A limitation of our study is that the collective term of Chinese in New Zealand subsumes diverse national, linguistic, and settlement backgrounds. There may be common differences amongst subgroups that could not be identified in small scale research. The frailty literature comparing different Chinese subgroups is very limited, but it has been shown that prevalence of frailty in north China and east China (13.4% and 13.6% respectively) is higher than that in Taiwan and Hong Kong (9.8%) (Tian et al. 2019). Another study concluded polypharmacy had a more significant contribution to frailty in Chinese living in Beijing compared to those living in Hong Kong; while being married and current alcohol use had a ‘protective’ effect in the Beijing cohort and Hong Kong cohort respectively (Woo et al. 2015).

Within the themes there was an interplay of Chinese and western values and perspectives around health and family roles in later life. Chinese HCPs and older people in our study differed in their opinions on a few issues. For example, HCPs thought older Chinese would prefer traditional Chinese medicine over western medicine, while older Chinese understood the important of potential adverse interaction between traditional Chinese and western medicine; HCPs reported a discrepancy between the clinician’s objective functional assessment and the older person’s own perception of their functionality; and lastly HCPs thought older Chinese expected their children to support them, a view which was not shared by some older Chinese participants. It is important to be aware that the experience of aging for older Chinese in New Zealand is a complex negotiation between inherited traditions and a western and globalized culture (Gee et al. 2002). Given the relatively small sample size, the different opinions by HCPs and older Chinese should not be generalised, but likely reflect differences in their unique personal experience of ageing, either directly or indirectly through observation. Another explanation is that HCPs in our study were asked to comment on frailty in Chinese people, but our older Chinese participants were recruited from a community centre and were relatively independent and not frail. Their differences, however, have reinforced the importance of person-centred care and support that takes into considerations and nurture individual identity (Brooker & Latham 2015).

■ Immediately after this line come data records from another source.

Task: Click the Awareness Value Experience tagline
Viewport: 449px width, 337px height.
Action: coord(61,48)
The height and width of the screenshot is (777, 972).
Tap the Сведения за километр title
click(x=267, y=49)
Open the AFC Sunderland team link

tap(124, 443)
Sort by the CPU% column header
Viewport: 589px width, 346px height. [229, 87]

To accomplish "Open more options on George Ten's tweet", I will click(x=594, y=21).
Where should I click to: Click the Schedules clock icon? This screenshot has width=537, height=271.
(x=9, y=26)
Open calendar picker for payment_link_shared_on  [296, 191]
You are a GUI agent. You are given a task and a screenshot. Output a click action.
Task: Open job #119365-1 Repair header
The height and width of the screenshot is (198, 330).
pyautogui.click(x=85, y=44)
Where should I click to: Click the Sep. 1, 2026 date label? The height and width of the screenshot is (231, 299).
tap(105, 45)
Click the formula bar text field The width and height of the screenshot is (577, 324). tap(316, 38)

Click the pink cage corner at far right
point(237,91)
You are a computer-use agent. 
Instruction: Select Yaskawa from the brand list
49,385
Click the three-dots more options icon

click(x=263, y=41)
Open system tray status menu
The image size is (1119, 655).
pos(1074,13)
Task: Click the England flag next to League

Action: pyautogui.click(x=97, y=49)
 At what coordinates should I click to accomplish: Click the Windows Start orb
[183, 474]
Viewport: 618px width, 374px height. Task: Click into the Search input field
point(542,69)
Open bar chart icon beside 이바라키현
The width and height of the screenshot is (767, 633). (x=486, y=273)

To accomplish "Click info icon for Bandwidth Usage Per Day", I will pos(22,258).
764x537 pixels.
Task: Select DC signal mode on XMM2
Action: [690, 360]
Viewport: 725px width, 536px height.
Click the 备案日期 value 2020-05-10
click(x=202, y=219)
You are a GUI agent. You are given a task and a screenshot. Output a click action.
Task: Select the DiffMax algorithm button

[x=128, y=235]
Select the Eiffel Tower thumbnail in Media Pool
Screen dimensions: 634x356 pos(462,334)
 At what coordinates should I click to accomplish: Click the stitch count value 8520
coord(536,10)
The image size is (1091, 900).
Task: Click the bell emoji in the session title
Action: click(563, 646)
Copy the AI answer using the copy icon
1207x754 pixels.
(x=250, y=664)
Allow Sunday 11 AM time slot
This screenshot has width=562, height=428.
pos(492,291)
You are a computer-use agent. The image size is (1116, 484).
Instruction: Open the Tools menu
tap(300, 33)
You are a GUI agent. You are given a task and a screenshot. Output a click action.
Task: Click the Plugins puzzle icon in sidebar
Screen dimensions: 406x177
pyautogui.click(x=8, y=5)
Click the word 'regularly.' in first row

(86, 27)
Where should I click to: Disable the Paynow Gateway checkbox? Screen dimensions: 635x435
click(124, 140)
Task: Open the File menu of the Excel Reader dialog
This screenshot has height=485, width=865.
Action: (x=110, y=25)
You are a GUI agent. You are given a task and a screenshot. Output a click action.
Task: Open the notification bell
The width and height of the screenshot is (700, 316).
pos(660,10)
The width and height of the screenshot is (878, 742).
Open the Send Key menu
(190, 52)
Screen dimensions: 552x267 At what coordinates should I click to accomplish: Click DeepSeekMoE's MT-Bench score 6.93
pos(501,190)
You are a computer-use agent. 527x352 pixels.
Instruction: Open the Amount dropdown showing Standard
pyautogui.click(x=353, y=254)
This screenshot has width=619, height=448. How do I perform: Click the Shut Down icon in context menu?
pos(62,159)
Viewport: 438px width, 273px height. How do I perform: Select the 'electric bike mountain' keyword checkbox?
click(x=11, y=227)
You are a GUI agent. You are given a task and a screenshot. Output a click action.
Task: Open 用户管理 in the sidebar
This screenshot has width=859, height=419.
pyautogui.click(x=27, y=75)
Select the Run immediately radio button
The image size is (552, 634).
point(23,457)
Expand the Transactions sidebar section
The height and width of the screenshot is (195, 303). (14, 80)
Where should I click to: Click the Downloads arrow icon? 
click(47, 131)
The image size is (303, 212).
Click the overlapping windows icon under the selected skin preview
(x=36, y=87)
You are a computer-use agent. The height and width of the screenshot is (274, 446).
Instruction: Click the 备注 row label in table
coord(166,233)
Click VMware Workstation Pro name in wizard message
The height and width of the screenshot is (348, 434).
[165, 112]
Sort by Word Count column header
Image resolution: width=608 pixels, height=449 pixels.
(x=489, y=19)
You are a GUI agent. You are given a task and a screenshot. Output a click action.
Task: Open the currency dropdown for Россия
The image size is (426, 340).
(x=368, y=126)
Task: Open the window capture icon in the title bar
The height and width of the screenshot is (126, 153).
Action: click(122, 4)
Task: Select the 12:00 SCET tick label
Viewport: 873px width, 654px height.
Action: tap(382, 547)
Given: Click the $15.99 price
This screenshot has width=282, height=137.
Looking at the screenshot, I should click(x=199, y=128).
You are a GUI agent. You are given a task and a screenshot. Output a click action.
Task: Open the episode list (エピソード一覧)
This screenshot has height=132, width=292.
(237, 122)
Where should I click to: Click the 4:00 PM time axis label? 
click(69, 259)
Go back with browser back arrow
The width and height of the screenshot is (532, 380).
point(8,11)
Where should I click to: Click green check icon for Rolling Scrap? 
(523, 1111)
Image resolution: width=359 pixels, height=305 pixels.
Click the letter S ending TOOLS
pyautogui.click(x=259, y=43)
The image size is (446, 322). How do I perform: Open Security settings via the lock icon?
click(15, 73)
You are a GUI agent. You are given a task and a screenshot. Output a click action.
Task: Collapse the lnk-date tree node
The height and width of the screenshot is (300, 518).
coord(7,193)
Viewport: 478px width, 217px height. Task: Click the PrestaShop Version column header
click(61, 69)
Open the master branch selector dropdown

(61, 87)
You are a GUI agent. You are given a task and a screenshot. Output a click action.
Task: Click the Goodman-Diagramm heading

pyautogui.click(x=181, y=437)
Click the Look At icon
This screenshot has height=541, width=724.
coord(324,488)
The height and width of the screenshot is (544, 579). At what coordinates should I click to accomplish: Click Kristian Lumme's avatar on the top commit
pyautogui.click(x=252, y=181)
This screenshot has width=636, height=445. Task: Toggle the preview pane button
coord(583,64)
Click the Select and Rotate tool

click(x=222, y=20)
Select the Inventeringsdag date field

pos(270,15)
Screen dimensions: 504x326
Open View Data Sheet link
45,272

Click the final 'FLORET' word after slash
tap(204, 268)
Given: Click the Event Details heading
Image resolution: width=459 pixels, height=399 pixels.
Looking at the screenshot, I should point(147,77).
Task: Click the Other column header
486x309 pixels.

HCPs should be sensitive to cultural differences and not to make assumptions based on their own experience. To improve their communication and bridge expectation, the shared decision-making approach, where a patient is actively involved in decisions with their healthcare provider, can be applied to older people who present with medical comorbidities, chronic diseases and frailty (Cheung 2017).

Conclusion

The main themes of frailty found in this qualitative study are largely consistent with that described in the Chinese and non-Chinese frailty literature, which is predominately from quantitative research. Our study provides support for some common underlying understandings of frailty existed across different ethnic groups, although the cultural interpretation of ageing and frailty should be included as part of the strategy to address frailty in different ethnic groups. Physical frailty is potentially reversible (Ng et al. 2014). We identified education could improve the recognition of frailty in Chinese. Public health, primary care planning and interdisciplinary approach are necessary to target the multi-dimensional nature of frailty in the community (Chang et al. 2011. Woo et al. 2015).

The findings of this study could be used to inform the development of Chinese specific health promotion materials on frailty to improve its recognition by older Chinese people and their families who would then seek medical advice prompting early identification, diagnosis and management of frailty by HCPs.